[Dataset entries]
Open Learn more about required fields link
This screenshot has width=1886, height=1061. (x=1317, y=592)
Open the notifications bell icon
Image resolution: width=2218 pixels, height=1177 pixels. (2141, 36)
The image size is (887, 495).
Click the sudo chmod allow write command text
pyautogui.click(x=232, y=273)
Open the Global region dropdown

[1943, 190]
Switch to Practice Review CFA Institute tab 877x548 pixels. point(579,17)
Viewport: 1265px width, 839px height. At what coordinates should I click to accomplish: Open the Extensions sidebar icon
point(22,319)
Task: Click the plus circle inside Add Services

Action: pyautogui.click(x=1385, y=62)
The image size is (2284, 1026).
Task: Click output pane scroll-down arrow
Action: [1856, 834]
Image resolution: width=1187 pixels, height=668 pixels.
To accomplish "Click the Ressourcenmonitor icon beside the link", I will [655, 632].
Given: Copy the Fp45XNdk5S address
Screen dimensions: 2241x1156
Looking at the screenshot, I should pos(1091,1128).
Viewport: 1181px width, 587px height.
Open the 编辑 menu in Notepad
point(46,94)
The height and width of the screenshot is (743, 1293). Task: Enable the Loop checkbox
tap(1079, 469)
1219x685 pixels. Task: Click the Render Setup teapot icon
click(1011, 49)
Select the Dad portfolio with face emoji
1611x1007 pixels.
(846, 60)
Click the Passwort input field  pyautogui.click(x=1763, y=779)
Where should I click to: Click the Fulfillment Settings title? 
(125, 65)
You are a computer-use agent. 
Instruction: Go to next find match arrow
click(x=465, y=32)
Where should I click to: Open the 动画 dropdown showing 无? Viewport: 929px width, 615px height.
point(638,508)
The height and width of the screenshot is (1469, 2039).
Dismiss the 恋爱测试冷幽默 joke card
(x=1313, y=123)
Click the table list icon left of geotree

=== INSTRUCTIONS TO FOLLOW ===
Using the records above, copy exactly the lines from the one containing "Given: Copy the Fp45XNdk5S address" through the last, inclusive, and nothing else.

=== REPLY TO THE EXERCISE ===
Given: Copy the Fp45XNdk5S address
Screen dimensions: 2241x1156
Looking at the screenshot, I should pos(1091,1128).
Viewport: 1181px width, 587px height.
Open the 编辑 menu in Notepad
point(46,94)
The height and width of the screenshot is (743, 1293). Task: Enable the Loop checkbox
tap(1079, 469)
1219x685 pixels. Task: Click the Render Setup teapot icon
click(1011, 49)
Select the Dad portfolio with face emoji
1611x1007 pixels.
(846, 60)
Click the Passwort input field  pyautogui.click(x=1763, y=779)
Where should I click to: Click the Fulfillment Settings title? 
(125, 65)
You are a computer-use agent. 
Instruction: Go to next find match arrow
click(x=465, y=32)
Where should I click to: Open the 动画 dropdown showing 无? Viewport: 929px width, 615px height.
point(638,508)
The height and width of the screenshot is (1469, 2039).
Dismiss the 恋爱测试冷幽默 joke card
(x=1313, y=123)
Click the table list icon left of geotree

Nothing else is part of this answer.